Home prices also surged during 2016.  A February 28th S&P CoreLogic Case-Shiller U.S. National Home Price NSA Index press release (spindices.com) indicated a 30-month index high, increasing 5.8 percent during December.  The Seattle, Portland and Denver regions were at the top during this period, posting gains of 10.8 percent, 10.0 percent and 8.9 percent respectively (the Washington DC region gained a respectable 4.2 percent).  David M. Blitzer, Managing Director and Chairman of the Index Committee at S&P Dow Jones Indices stated:

“Home prices continue to advance, with the national average rising faster than at any time in the last two-and-a-half years…One factor behind rising home prices is low inventory. While sales of existing single family homes passed five million units at annual rates in January, the highest since 2007, the inventory of homes for sales remains quite low with a 3.6 month supply. New home sales at 555,000 in 2016 are up from recent years but remain below the average pace of 700,000 per year since 1990. Another factor supporting rising home prices is mortgage rates. A 30-year fixed rate mortgage today is 4.2% compared to the 6.4% average since 1990. Another indicator that home price levels are normal can be seen in the charts of Seattle and Portland OR. In the boom-bust of 2005-2009, prices of low, medium, and high-tier homes moved together, while in other periods, including now, the tiers experienced different patterns.”

Of course, the record year was nowhere near the peak market pace of 6.48 million existing home sales during 2006.  However, the economics of the market during that time was different; being influenced by outside forces such as uber-easy money policies and overzealous speculation in the housing market.

The peak market sales records may be a benchmark of a sort.  But in retrospect, those numbers are a reflection of a distorted market where speculators bought and sold homes in record numbers taking advantage of the easy money and a seemingly guaranteed big money payoff (which was a factor in the steep home appreciation spike at that time).  It was a crazy time for housing, when homes were flipped in a matter of days.  Many investors were even making money on homes they never owned by selling their interest in their purchase contracts.  The result was that home buyers found themselves either priced out of the market, or borrowing more than they could realistically afford because of the fierce buyer competition.

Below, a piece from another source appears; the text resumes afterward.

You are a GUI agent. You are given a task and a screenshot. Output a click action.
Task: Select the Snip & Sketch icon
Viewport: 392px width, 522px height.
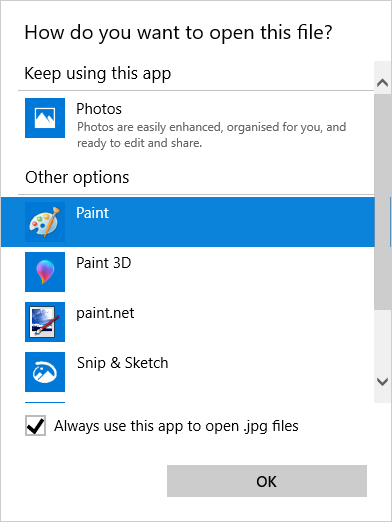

After posting impressive housing stats for 2016, the expectations for housing market 2017 are high.  And not surprisingly home sales started the year on the same pace, as the NAR reported January’s existing home sales (homes that settled during January) increased 3.3 percent.  However, the pending home sale index (homes under contract and described by NAR as a forward looking number) showed a different picture with 2.8 percent decrease during January.  Of course in the absence of bad weather, some economists explain that the decrease in pending home sales are due to low inventory and rising interest rates.

Housing Market 2017

Some are concerned about the decreased prospects of future home sales, suggesting that there won’t be a repeat performance of record home sales during 2017.  The recent pending home sale index release is reminiscent of the index reported for January 2014, where the NAR reported that the pending home sale index dropped 9 percent following post-recession record year of home sales during 2013.  At the end of 2014, it was revealed that existing home sales dropped 3 percent from the previous year.  Reasons given for the decrease were low inventory and tight lending.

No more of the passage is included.